Pointing data for screenshots
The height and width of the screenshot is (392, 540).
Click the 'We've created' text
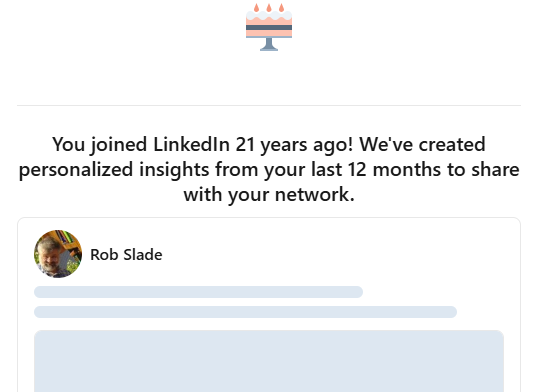pyautogui.click(x=422, y=144)
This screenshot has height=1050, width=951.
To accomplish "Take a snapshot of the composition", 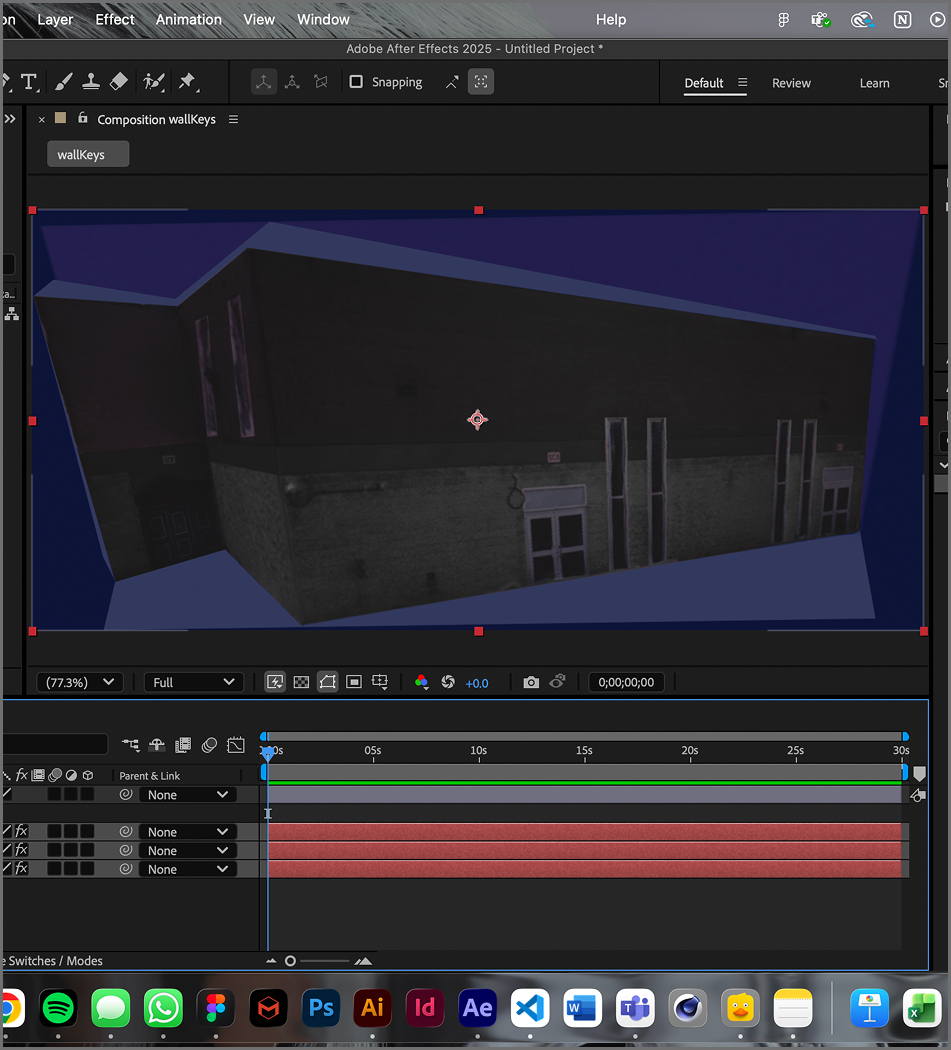I will (531, 681).
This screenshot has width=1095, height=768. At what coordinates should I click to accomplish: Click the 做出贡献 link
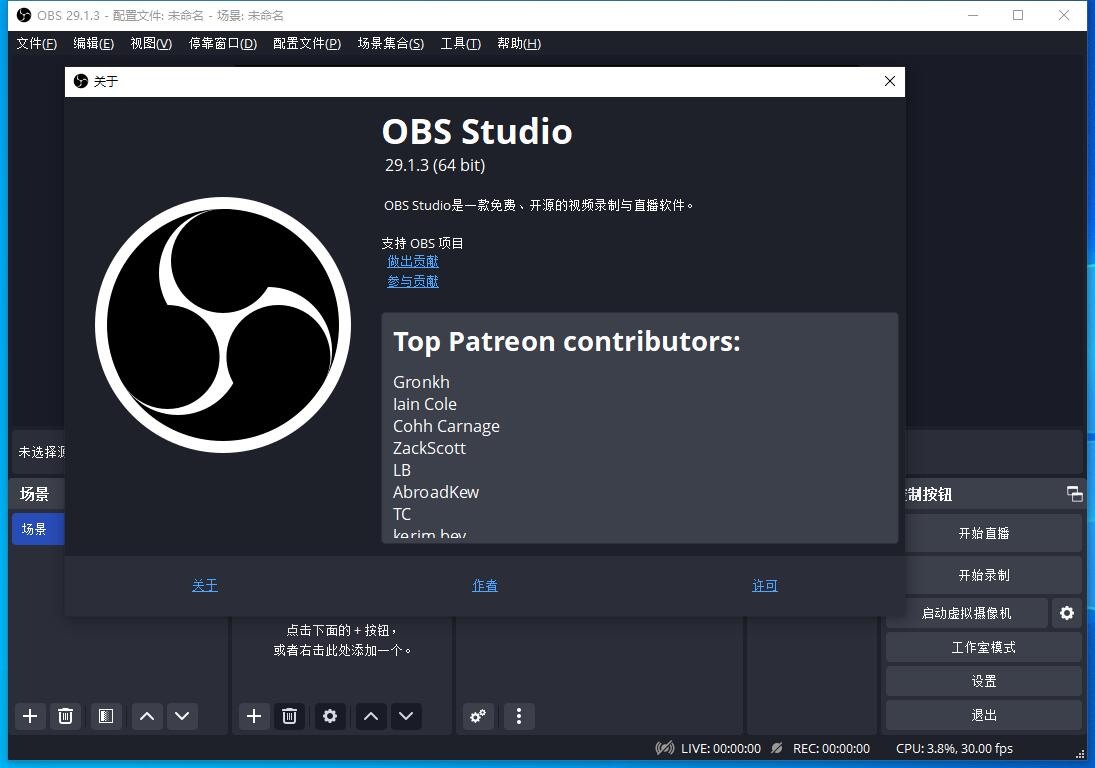(413, 261)
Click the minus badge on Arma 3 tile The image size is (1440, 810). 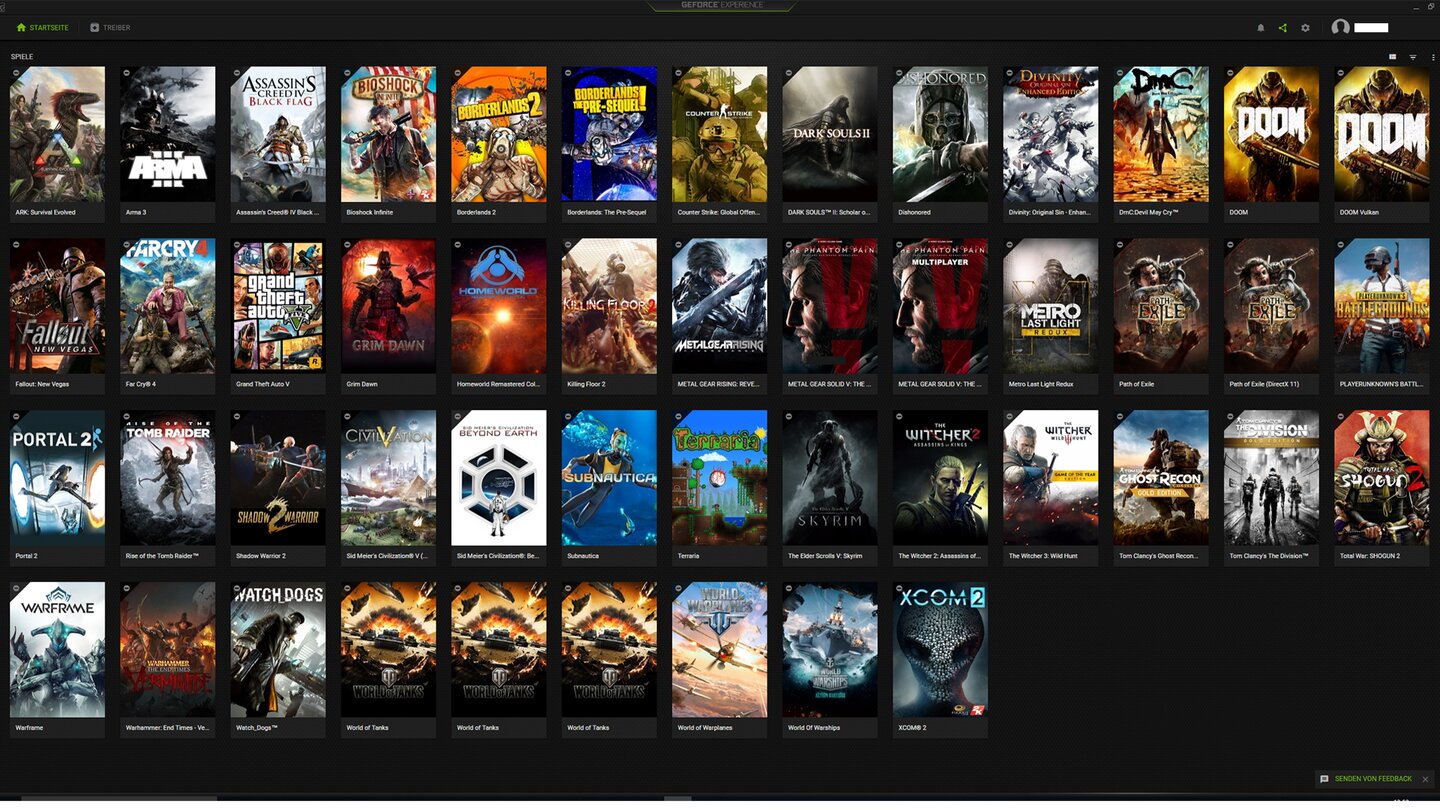pos(126,73)
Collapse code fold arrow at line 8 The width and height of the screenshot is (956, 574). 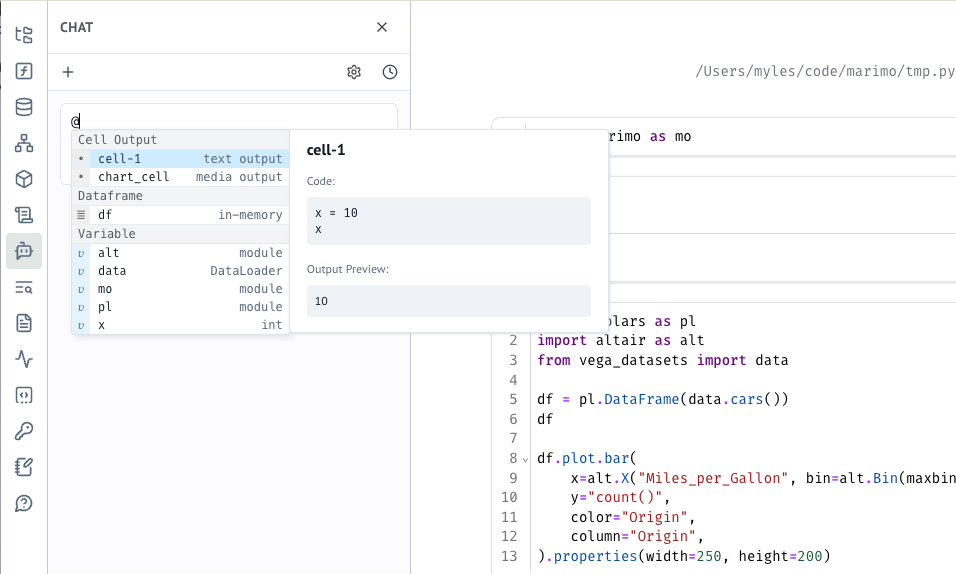[x=526, y=459]
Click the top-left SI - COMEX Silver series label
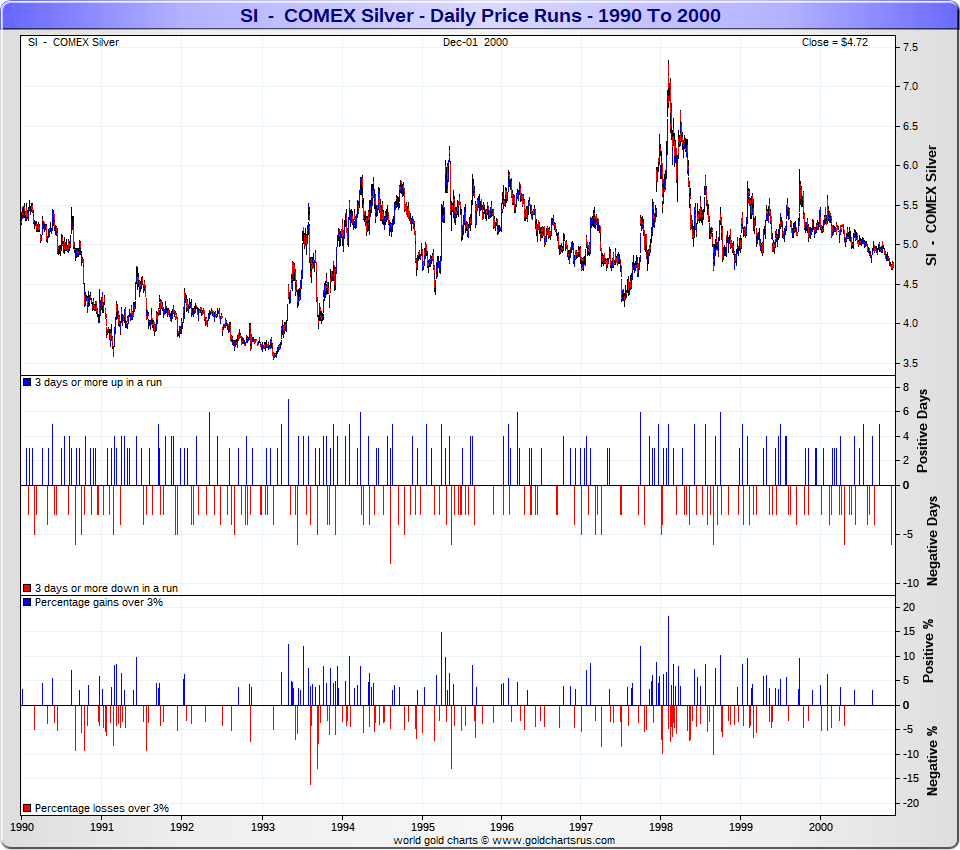Screen dimensions: 960x850 pyautogui.click(x=73, y=42)
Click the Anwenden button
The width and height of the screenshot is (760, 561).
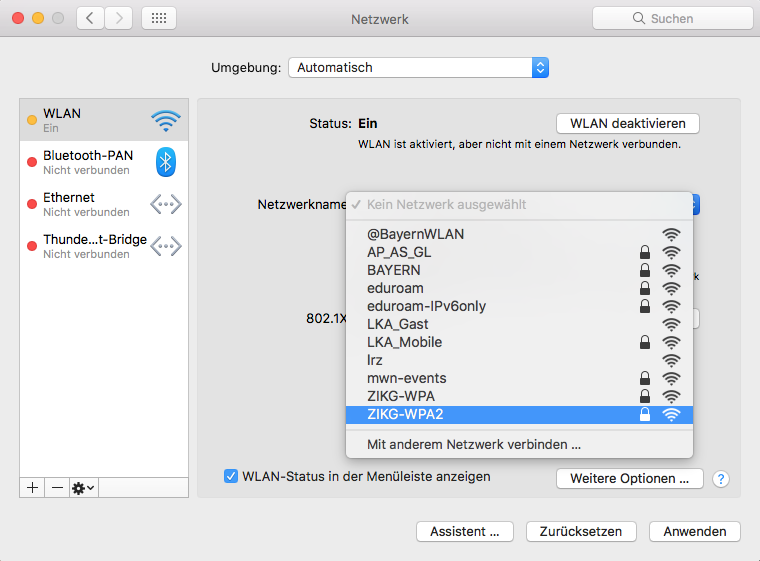[x=694, y=531]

## TASK DIRECTIONS
Present the data as a Markdown table with the columns Row and Line, beginning at the line that has "Click the Anwenden button" and continuing through the end of the data. Omit blank lines and leave the pictures out.

## CORRECT RESULT
| Row | Line |
|---|---|
| 1 | Click the Anwenden button |
| 2 | The width and height of the screenshot is (760, 561). |
| 3 | [x=694, y=531] |